Has the following schema:
{
"station_id": "int",
"count": "int"
}
- org.chicago.cta.stations
- org.chicago.cta.station.arrivals
- data.turnstile
- org.chicago.cta.weather.v1
- org.chicago.cta.stations.table.v1
- turnstile_summary
Optimizing Public Transportation
|____README.md
|____startup.sh
|____.gitignore
|
|____ images
|
|____ producers
| |____ __init__.py
| |____ connector.py
| |____ simulation.py
| |____ logging.ini
| |____ requirements.txt
| |
| |____ data
| | |____ README.md
| | |____ cta_stations.csv
| | |____ ridership_curve.csv
| | |____ ridership_seed.csv
| |
| |____ models
| | |____ __init__.py
| | |____ line.py
| | |____ producer.py
| | |____ station.py
| | |____ turnstile.py
| | |____ train.py
| | |____ turnstile_hardware.py
| | |____ weather.py
| | |
| | |____ schemas
| | | |____ arrival_key.json
| | | |____ arrival_value.json
| | | |____ turnstile_key.json
| | | |____ turnstile_value.json
| | | |____ weather_value.json
| | | |____ weather_key.json
|
|____ consumer
| |____ __init__.py
| |____ consumer.py
| |____ faust_stream.py
| |____ ksql.py
| |____ logging.ini
| |____ requirements.txt
| |____ server.py
| |____ topic_check.py
| |
| |____ models
| | |____ __init__.py
| | |____ line.py
| | |____ lines.py
| | |____ station.py
| | |____ weather.py
| |
| |____ templates
| | |____ status.html
| |
Run startup.sh.
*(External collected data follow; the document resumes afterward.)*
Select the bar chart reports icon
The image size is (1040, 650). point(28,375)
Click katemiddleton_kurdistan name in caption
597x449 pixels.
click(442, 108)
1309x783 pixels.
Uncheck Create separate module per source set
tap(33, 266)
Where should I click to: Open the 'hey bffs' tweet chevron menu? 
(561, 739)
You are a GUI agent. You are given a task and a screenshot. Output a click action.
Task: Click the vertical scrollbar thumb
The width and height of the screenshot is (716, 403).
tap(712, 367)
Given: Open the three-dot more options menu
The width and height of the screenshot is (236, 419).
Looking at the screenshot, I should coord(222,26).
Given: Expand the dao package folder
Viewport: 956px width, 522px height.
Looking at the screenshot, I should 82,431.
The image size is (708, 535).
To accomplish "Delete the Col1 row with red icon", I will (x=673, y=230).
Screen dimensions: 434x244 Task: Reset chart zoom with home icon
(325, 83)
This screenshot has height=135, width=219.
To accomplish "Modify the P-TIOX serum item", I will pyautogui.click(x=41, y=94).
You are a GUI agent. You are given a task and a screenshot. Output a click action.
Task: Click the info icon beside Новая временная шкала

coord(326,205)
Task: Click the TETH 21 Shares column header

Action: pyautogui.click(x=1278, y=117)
This will initialize all of the services.
./startup.sh
- Start the simulations
cd producers
python simulation.py
- Running simulation will
- Triggers the weather script
- Connects the postgres kafka connector
- Start the Faust Application
cd consumers
faust -A faust_stream worker -l info
- Running the faust application will start the ETL from the data of the topic "org.chicago.cta.stations" and sinking it into "org.chicago.cta.stations.table.v1".
- Start the KSQL tables
cd consumers
python ksql.py
- Running this scripts will create the desired tables
- Start the Dashboard Server
cd consumers
python server.py
- Starting the server an app will consume the generated topics and will show in an UI the locations of the trains, the total passengers in each station and the temperature.